Common Minimum Credit Scores for Online Unsecured Loans
However, it must be noted that each lender has its own set of criteria, but most of the online lenders use the following thresholds:
- FICO scores above 600: May qualify for short-term loans or revolving credit.
- 625-650+ FICO: Typically needed for an unsecured term loan or line of credit.
- 680 + FICO score: Provides access to the lowest possible interest rates, extended repayment periods, as well as maximum amounts funded.
What it means is that having good credit qualifies you for a no collateral business loan, depending upon your performance in the business being excellent.
If You’re a Startup with Fair Credit
In the beginning stages of a startup, entrepreneurs may find it difficult to secure loans due to their lack of established revenue streams. While no collateral business loans are available from many lenders, the majority require that you provide proof of revenue consistency prior to being approved for this type of lending. Listed below are several alternative financing options for entrepreneurs who are in the very early stages of their business:
- SBA microloans
- Revenue-based financing
- Crowdfunding
- Small collateral loans secured by savings, inventory, or equipment.

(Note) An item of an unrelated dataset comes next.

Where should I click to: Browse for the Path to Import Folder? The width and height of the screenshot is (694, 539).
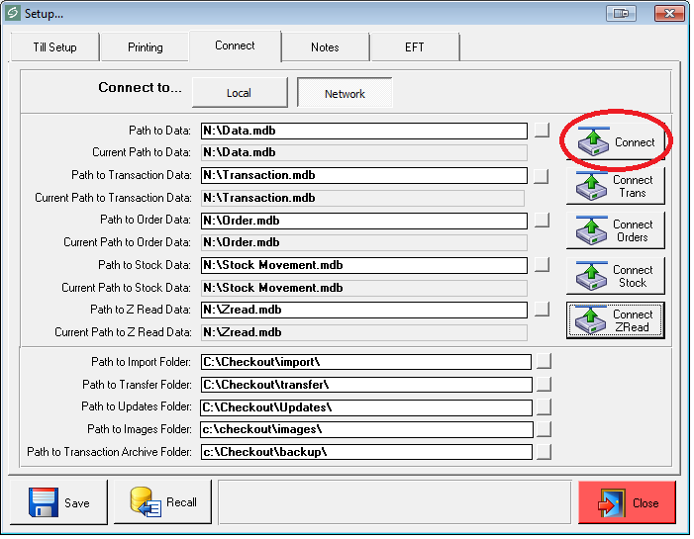pyautogui.click(x=544, y=362)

If you need business loan for a startup, the initial revenue generated and the maintenance of clear financial records will allow you to obtain better unsecured loans at a later date.
Improving Your Approval Probability
Credit score will not matter as much compared to the five aspects of your credit history, which are very important for lenders.
- Improve all of your outstanding credit card debt by cutting back your total possible limits on credit cards to reduce your monthly minimum payments.
- You can build your business credit score by using a business checking account and transacting with suppliers who report to the business credit bureaus.
- Do not have any late payments in the period preceding your loan application.
- Bring with you all your financial documents, such as bank statements, income statements, and revenue reports.
- If you have a sound financial base and also develop a habit of prudent financial management, it enhances your chances of obtaining a no collateral business loan for your business.
Conclusion
Even with good credit, you can get a no collateral business loan. The truth is, current lenders do not care much about credit ratings, but a lot more about cash flow, financials, and profits. Therefore, fix your financial fundamentals, and with a good lender, your credit rating would no longer hinder you from getting financing for running your business.